■ Extracted data
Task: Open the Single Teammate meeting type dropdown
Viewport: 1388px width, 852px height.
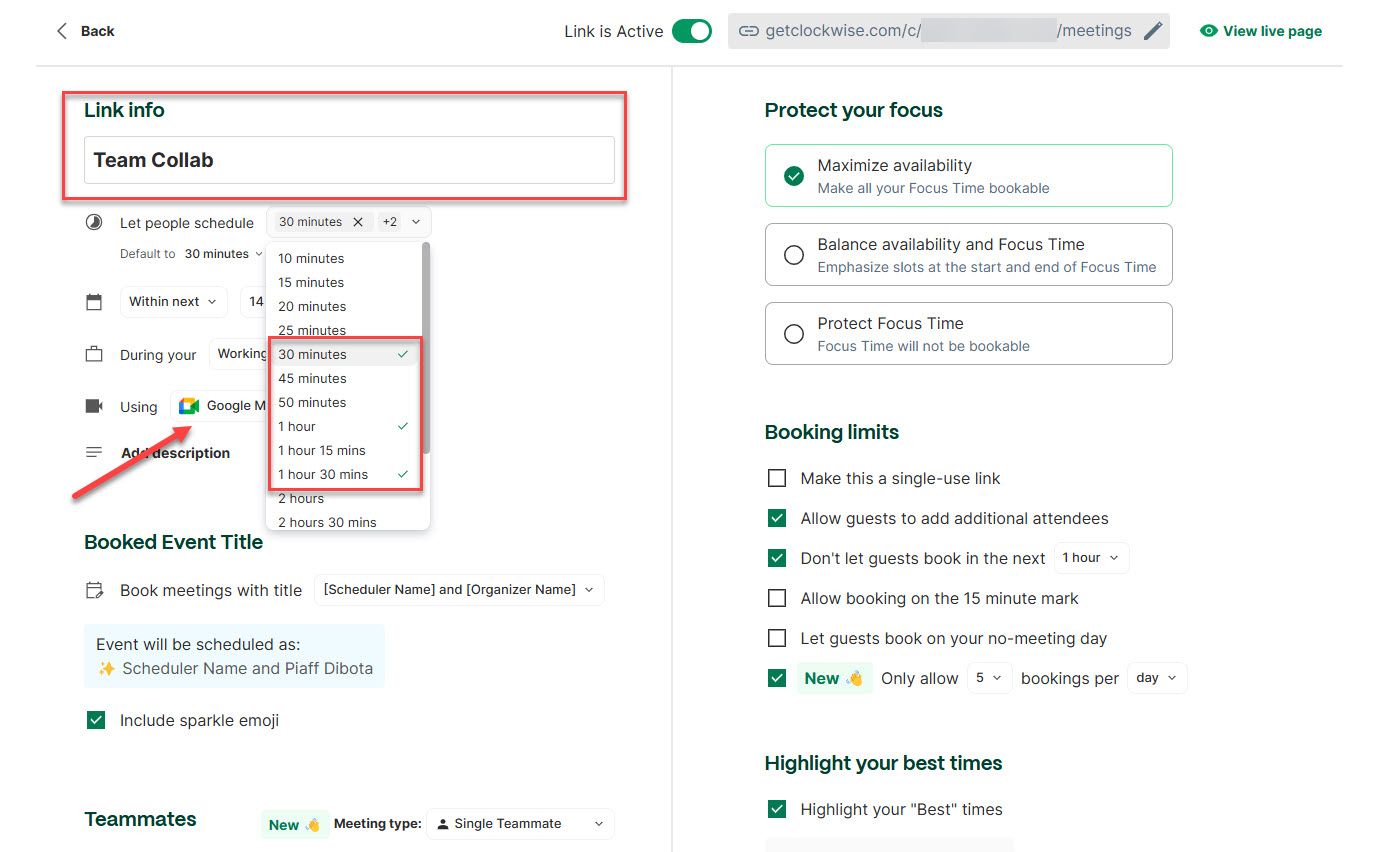Action: coord(519,823)
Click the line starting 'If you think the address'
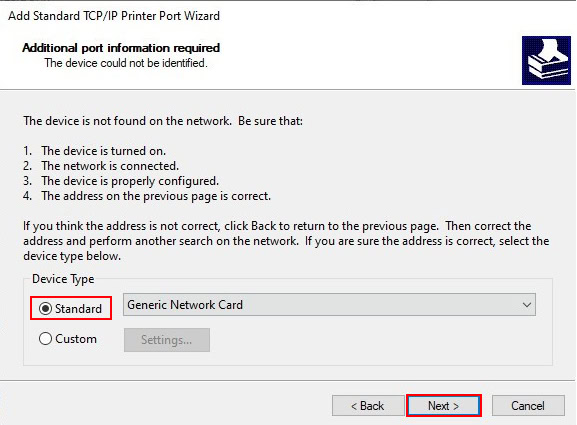 [x=277, y=226]
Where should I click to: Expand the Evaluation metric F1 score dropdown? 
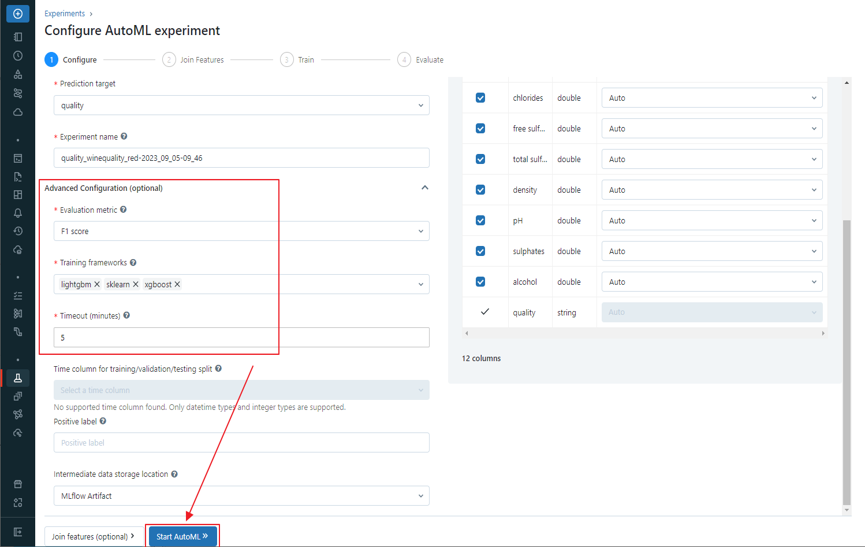pos(241,231)
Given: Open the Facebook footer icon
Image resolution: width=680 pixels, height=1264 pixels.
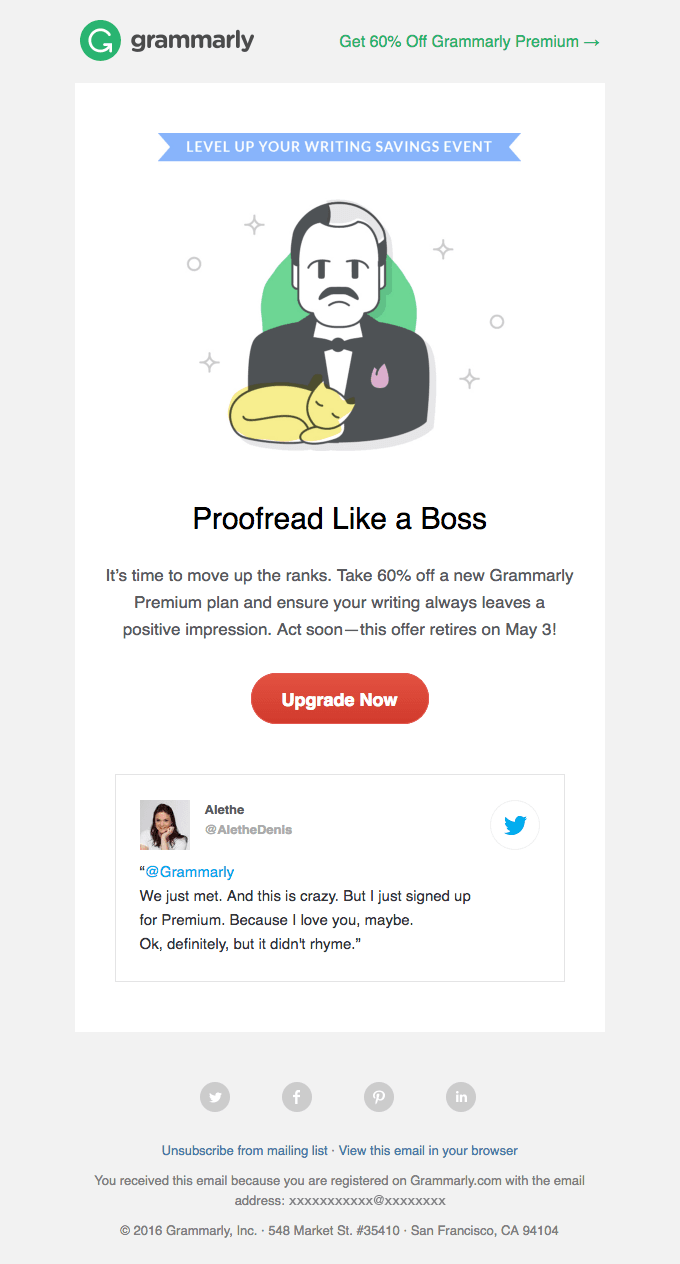Looking at the screenshot, I should [x=297, y=1097].
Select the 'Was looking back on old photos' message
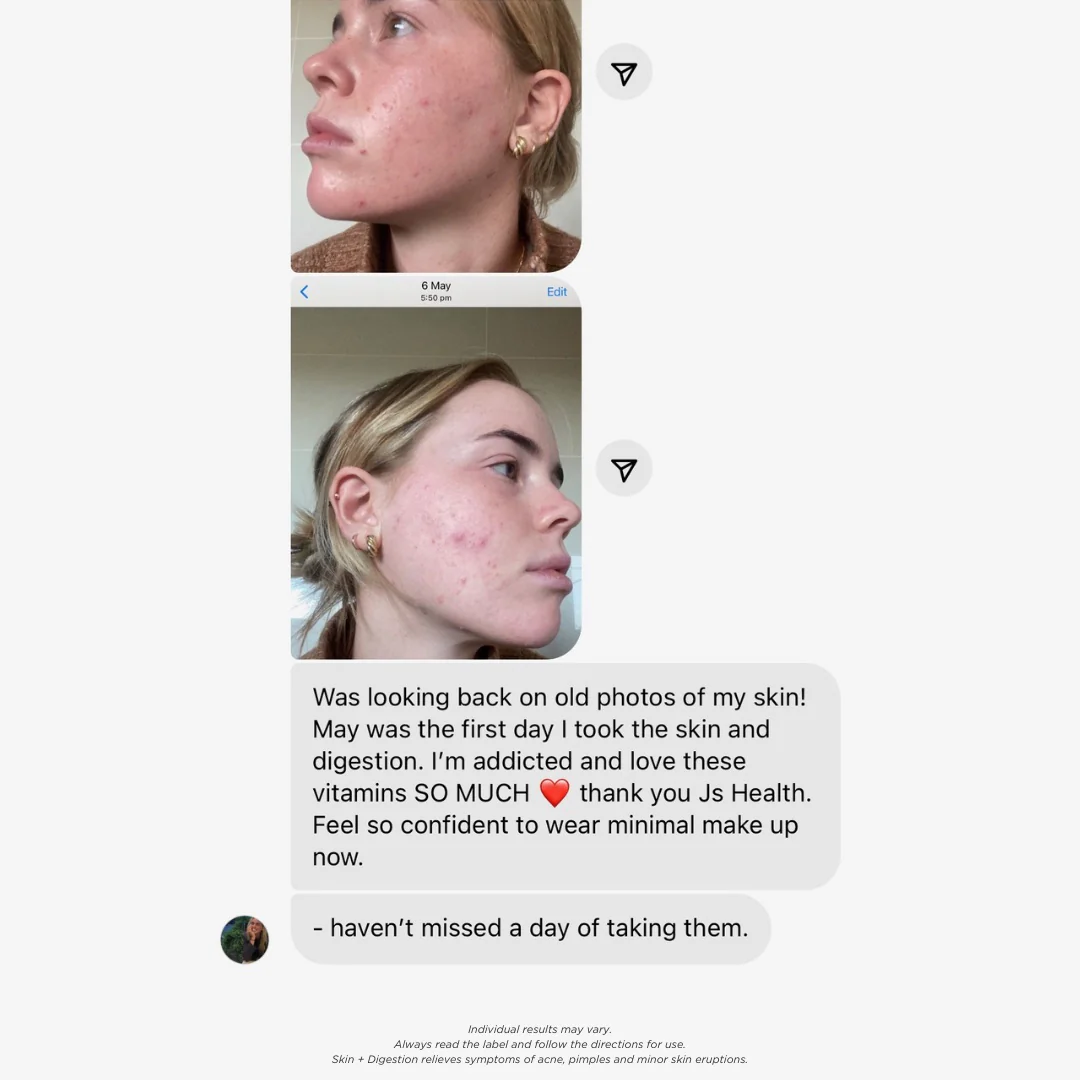Viewport: 1080px width, 1080px height. click(565, 776)
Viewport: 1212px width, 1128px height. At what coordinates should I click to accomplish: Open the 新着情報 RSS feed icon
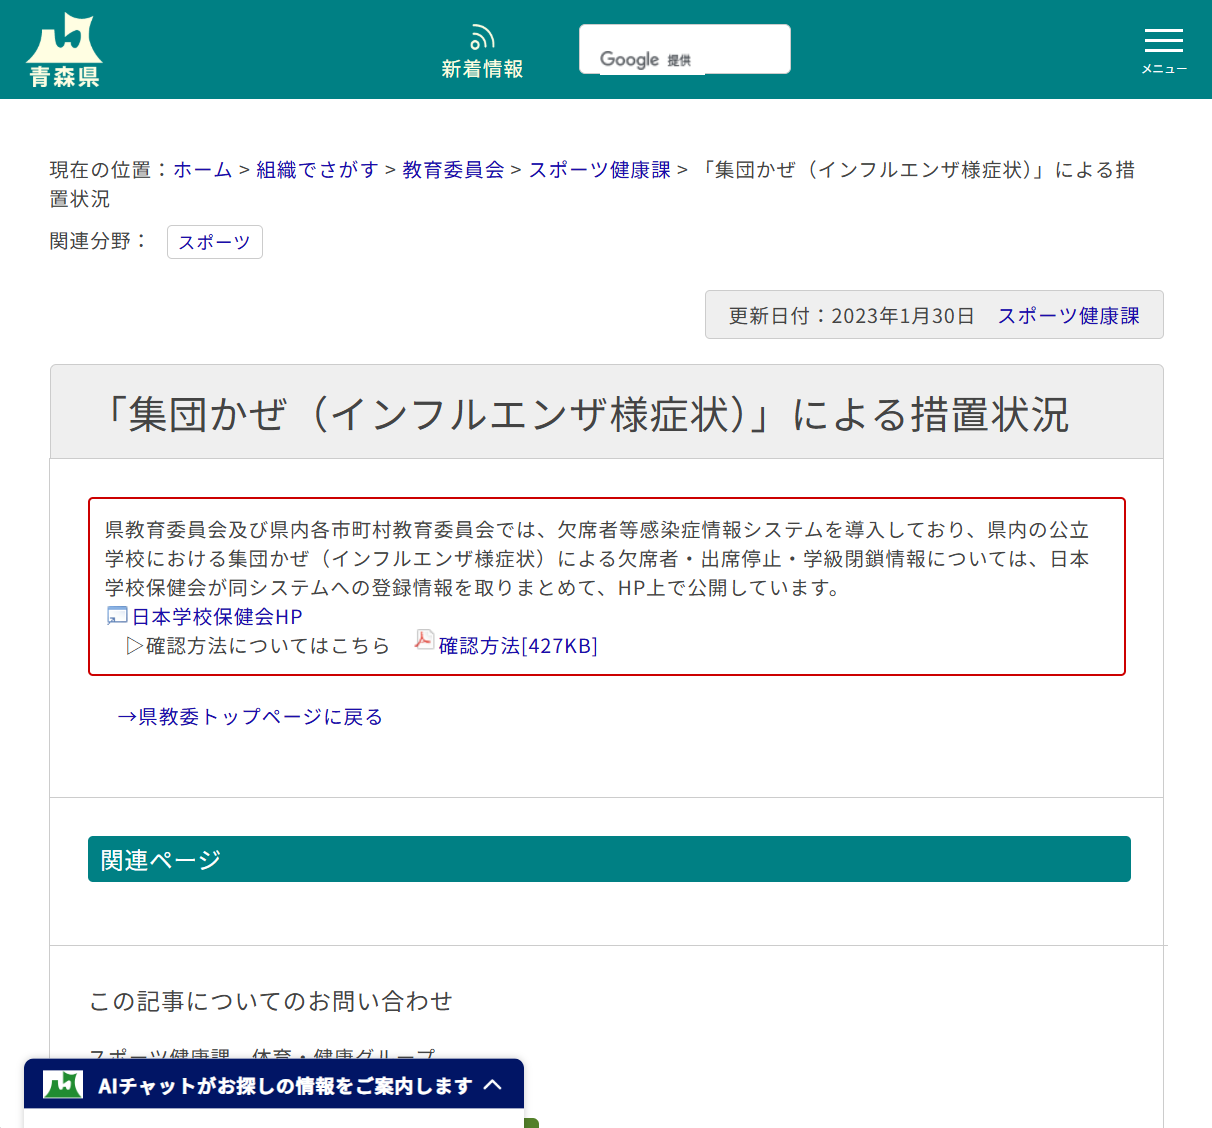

■ Problem to work on
Give the number of lines that contain "icon" in the material above, with no other text.

■ Solution below
2